Sherri Papini, 34, went missing on 2 November 2016 after going for a jog near her home in Redding. She was discovered almost three weeks later, battered and bruised and over 150 miles away in Yolo County.
Shasta County Sheriff's said at the time that she had been branded with a "message" and her hair had been cut off.
"Nothing could have prepared me for what I was about to see upon my arrival at the hospital, nor the details of the true hell I was about to hear," her husband Keith said at the time.
Revealing that she weighed just 39kg, he told ABC News' Good Morning America: "My first sight was my wife in a hospital bed, her face covered in bruises ranging from yellow to black because of repeated beatings, the bridge of her nose broken.
"Her signature long blond hair had been chopped off. She has been branded, and I could feel the rise of her scabs under my fingers. She was thrown from a vehicle with a chain around her waist, attached to her wrists and a bag over her head. The same bag she used to flag someone down once she was able to free one of her hands."

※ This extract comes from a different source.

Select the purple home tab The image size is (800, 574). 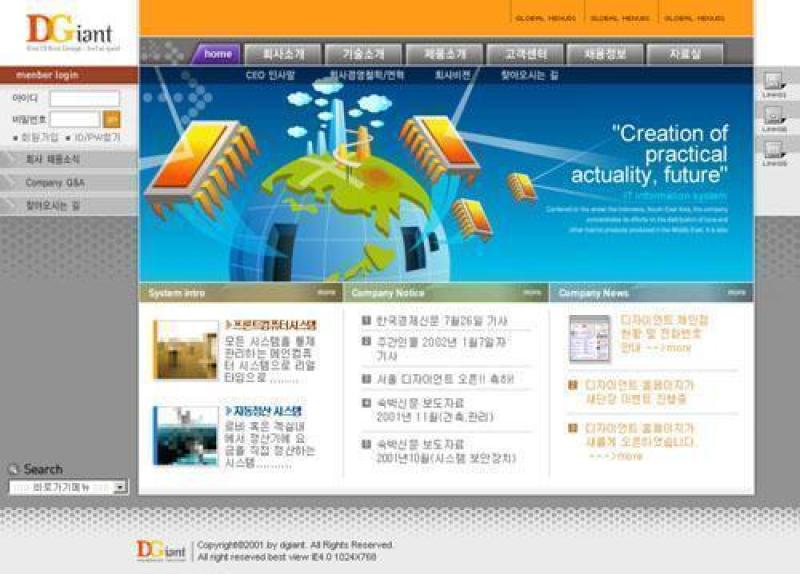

When she recovered enough to speak to investigators, Ms Papini told police she had been dropped off by one of her captors whom she described as a young Hispanic woman.
At the time Shasta County Sheriff Tom Bosenko said the attacker was "a very sick person" who intended to "humiliate" and "wear down" Ms Papini.
Almost a year after her return the Sheriff's office said male DNA was collected from the clothing MsPapini was wearing and female DNA was discovered on her body. Neither sample has been identified.
They also said a man from Michigan had been texting Ms Papini in the days before she disappeared and had agreed to meet her while he was in California. Investigators interviewed the man and cleared him of any involvement.
"The California Department of Justice examined evidence collected from Sherri and two DNA profiles were compiled and uploaded into the Combined DNA Index System (CODIS), the national database that compares DNA profiles electronically with known offender profiles," Shasta County Sheriff's department said in a statement. "Keith was excluded."